Efficiency and linearity of SARS-CoV-2 panel of ddPCR assays determined using plasmid DNA
Next, we determined the efficiency, linearity, and sensitivity for all of the subgenomic primer/probe sets using terminal dilutions of the respective subgenomic plasmids (Fig. 3
). Briefly, plasmid DNA (Table 2) was added to ddPCR wells at expected inputs of 1–10,000 copies/well in duplicate (10,000, 1000 and 100 copies) or quadruplicate (10 and 1 copy).
Fig. 3
Efficiency and linearity of ddPCR assays for SARS-CoV-2 subgenomic transcripts determined using plasmid DNA. Specially designed subgenomic plasmids containing the 5′ UTR sequence upstream of the coding regions of individual body genes were quantified by UV spectroscopy and diluted (expected copies) to test the absolute number of copies detected by each primer/probe set using duplicate ddPCR reactions (measured copies). Coloured symbols denote the best-performing of alternate primer/probe sets for a given sgRNA.
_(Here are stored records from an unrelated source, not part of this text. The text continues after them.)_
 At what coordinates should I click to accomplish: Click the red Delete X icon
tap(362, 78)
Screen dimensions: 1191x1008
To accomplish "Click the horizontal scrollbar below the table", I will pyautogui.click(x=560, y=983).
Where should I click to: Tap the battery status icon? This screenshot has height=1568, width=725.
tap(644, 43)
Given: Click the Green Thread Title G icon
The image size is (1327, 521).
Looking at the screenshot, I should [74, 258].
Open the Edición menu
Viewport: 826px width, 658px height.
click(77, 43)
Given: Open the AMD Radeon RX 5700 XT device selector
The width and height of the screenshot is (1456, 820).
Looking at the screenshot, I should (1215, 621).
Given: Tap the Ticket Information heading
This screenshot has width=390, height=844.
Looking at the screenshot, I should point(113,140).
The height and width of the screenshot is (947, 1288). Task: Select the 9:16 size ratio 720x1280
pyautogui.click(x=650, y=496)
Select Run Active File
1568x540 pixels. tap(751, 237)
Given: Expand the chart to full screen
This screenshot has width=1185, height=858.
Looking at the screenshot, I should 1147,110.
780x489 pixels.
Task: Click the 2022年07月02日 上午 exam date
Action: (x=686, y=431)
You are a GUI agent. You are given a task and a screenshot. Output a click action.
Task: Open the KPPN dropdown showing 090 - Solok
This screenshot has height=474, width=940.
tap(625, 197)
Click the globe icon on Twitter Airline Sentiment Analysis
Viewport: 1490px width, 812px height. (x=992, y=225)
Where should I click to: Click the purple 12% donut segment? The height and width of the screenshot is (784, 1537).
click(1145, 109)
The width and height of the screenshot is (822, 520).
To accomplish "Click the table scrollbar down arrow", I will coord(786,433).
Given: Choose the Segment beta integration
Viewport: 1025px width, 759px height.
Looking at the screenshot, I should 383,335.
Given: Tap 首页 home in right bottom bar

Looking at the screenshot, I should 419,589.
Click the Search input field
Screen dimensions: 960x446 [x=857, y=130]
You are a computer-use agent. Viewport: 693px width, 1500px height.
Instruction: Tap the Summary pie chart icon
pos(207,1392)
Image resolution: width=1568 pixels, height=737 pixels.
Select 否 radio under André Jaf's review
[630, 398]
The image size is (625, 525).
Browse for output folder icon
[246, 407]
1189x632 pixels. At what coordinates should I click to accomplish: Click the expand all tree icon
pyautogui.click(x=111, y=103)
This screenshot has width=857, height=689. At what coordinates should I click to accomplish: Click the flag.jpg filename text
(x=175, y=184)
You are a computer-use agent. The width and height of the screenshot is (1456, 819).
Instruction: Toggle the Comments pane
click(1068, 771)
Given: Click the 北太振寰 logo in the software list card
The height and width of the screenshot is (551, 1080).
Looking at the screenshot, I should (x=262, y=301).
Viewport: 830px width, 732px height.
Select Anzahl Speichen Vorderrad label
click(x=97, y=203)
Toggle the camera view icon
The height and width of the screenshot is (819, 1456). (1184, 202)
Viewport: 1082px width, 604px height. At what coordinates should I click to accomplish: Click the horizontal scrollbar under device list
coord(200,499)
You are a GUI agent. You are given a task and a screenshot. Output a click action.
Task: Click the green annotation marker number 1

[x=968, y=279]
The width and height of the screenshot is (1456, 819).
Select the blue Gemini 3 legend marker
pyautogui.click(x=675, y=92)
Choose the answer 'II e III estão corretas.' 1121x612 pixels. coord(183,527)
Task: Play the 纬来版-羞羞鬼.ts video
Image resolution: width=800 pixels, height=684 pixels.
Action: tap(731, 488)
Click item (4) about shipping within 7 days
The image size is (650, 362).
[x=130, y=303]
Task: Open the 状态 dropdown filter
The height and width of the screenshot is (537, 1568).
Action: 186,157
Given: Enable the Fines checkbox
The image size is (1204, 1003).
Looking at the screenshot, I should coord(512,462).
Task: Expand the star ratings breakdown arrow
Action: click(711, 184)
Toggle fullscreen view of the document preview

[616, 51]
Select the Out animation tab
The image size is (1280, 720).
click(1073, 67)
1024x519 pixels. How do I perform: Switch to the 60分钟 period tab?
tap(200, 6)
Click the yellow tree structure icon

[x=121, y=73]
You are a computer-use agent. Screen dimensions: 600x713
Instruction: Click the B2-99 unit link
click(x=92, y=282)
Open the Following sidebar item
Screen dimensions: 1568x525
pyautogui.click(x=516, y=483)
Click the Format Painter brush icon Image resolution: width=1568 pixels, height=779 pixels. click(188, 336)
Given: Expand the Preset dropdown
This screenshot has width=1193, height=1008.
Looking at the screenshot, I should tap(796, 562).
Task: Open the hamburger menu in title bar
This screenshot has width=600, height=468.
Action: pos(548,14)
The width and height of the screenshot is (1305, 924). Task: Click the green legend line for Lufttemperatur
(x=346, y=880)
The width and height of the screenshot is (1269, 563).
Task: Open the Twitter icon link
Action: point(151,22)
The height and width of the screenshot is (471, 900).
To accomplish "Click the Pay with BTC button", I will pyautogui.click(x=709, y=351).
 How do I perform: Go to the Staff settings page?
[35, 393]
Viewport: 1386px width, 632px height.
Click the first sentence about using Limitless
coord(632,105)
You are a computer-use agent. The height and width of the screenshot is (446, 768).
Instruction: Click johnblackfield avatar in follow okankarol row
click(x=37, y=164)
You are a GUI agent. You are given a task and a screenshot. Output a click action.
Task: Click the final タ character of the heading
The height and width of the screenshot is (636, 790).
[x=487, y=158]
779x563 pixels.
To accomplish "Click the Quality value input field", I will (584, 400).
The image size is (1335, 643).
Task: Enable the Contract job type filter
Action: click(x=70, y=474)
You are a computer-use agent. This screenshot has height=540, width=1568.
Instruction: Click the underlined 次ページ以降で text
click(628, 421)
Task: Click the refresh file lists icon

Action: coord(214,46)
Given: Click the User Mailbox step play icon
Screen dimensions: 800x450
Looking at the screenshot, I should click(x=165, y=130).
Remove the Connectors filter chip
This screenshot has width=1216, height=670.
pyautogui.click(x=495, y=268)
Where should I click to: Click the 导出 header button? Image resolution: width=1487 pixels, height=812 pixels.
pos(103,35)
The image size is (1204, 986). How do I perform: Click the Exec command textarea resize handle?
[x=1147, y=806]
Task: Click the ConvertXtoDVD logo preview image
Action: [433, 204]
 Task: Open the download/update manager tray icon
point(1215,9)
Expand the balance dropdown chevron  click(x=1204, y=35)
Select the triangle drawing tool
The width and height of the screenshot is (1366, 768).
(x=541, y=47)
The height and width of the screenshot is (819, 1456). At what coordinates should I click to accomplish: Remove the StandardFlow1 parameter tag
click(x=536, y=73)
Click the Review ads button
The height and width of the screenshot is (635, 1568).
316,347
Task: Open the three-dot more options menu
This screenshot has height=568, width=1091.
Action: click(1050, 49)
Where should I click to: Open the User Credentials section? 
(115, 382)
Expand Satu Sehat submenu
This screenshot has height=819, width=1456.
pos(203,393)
Efficiency and linearity of ddPCR assays for SARS-CoV-2 subgenomic transcripts determined using plasmid DNA. Specially designed subgenomic plasmids containing the 5′ UTR sequence upstream of the coding regions of individual body genes were quantified by UV spectroscopy and diluted (expected copies) to test the absolute number of copies detected by each primer/probe set using duplicate ddPCR reactions (measured copies). Coloured symbols denote the best-performing of alternate primer/probe sets for a given sgRNA.Assay efficiencies (slope of measured vs. expected copies) were > 63% for all assays (Range: 63%-138%; Median: 81%; Fig. 3). For subgenomic targets for which we had designed alternative primer/probe sets (sgORF3a, sgORF7a, and sgORF8), the better performing assay (Fig. 3, colored symbols) was chosen based on efficiency, sensitivity, and separation of the positive and negative droplets (Figs. S1-S2). All assays showed linear quantification (R2 ≥ 0.999) with a dynamic range of ≥4 log10 (Fig. 3). Five of the seven assays were able to detect as few as one copy per well (two independent experiments, each with quadruplicate wells for each primer/probe set). Negative controls of human donor PBMC and H2O included in every experiment were consistently negative for all selected sgRNA primer/probe sets listed in Table 1 (Figs. S1-S2). Alternate primer/probe sets for which false positives were detected, such as for ‘sgORF8_2′ and ‘sg_N1′, were not selected for the final panel.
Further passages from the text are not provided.